● Yapılacak işlemler:
**1.** Kılıçdaroğlu'nun mektubunu anlatan belge metnine göre Ankara Anlaşması hangi yıl imzalanmıştır?
**2.** Kılıçdaroğlu'nun mektubunu anlatan belge metnini iki cümleyle özetleyin.
**3.** Kılıçdaroğlu'nun mektubunu anlatan belge metnini, son cümlesinden sonrasını yazarak sürdürün.

● Belge metni:
·····

CHP’den yapılan açıklamada, Kılıçdaroğlu’nun Avrupa Sosyalistler Partisi (PES) üyesi partilerin genel başkanları ile Avrupa Birliği (AB) üyesi ülkelerin Türkiye büyükelçilerine bir mektup gönderdiği belirtildi.

Mektubunda CHP’nin, Türkiye ile AB arasındaki ilişkilerin hukuki temelini oluşturan Ankara Anlaşması’nı 1963’te imzalayan siyasi parti olduğunu hatırlatan Kılıçdaroğlu “Anlaşma imzalandığı sırada Başbakan olan partimizin ikinci Genel Başkanı İsmet İnönü, Avrupa bütünleşmesini şu sözlerle tanımlamıştı: ‘Beşeriyet tarihi boyunca insan zekasının vücuda getirdiği en cesur eser.’ İsmet İnönü, modern Türkiye Cumhuriyeti’nin Mustafa Kemal Atatürk ile iki kurucusundan biridir ve bu özlü ifadesi uzun siyasal hayatından damıttığı çok önemli bir deneyime dayanmaktadır.” değerlendirmesinde bulundu.

·····

● Sağlanan girdiler:
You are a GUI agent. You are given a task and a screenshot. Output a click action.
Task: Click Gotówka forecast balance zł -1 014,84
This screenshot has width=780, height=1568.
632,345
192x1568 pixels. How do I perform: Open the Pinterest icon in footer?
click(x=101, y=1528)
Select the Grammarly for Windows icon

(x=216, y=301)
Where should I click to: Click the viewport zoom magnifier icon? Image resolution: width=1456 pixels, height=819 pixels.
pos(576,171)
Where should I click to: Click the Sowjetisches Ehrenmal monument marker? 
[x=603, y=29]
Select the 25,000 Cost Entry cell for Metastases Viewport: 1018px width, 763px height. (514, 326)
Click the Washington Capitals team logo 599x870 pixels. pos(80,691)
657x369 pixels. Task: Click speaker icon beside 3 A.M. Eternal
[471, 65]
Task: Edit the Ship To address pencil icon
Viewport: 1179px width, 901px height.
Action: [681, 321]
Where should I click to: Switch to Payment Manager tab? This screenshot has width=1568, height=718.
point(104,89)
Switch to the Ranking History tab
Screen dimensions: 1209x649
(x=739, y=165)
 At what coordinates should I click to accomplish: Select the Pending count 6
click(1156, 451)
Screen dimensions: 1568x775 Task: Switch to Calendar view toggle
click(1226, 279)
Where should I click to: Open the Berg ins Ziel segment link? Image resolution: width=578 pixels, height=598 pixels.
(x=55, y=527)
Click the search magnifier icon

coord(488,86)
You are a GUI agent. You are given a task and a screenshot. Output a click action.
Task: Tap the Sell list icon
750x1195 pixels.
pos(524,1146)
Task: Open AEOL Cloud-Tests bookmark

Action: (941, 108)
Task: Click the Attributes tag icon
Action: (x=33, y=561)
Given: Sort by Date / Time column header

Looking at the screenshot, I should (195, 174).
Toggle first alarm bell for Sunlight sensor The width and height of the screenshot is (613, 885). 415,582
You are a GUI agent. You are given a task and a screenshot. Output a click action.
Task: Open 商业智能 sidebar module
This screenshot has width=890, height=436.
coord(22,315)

·····

● Yanıt listesi:
**1.** Ankara Anlaşması 1963'te imzalanmıştır.

**2.** CHP'nin açıklamasına göre Kılıçdaroğlu, PES üyesi partilerin genel başkanlarına ve AB üyesi ülkelerin Türkiye büyükelçilerine bir mektup gönderdi. Kılıçdaroğlu mektupta CHP'nin Ankara Anlaşması'nı 1963'te imzalayan parti olduğunu hatırlattı ve İsmet İnönü'nün Avrupa bütünleşmesini insan zekasının vücuda getirdiği en cesur eser olarak tanımladığını aktardı.

**3.**
“İki dünya savaşından ilkini cephelerde savaşan bir subay, ikincisini ülkesini savaşın dışında tutmaya çalışan bir devlet başkanı olarak yaşamış olan İnönü, barışın korunmasının ne kadar cesur bir girişim olduğunun farkındaydı.” ifadesine yer veren CHP Genel Başkanı Kemal Kılıçdaroğlu, “Bugün de CHP olarak aynı görüşteyiz. Ülke olarak hem bu ‘en cesur esere’ katkı yapmayı hem de bu ‘en cesur eserin’ sonuçlarından tüm insanlığın yararlanmasını istiyoruz.” görüşünü paylaştı.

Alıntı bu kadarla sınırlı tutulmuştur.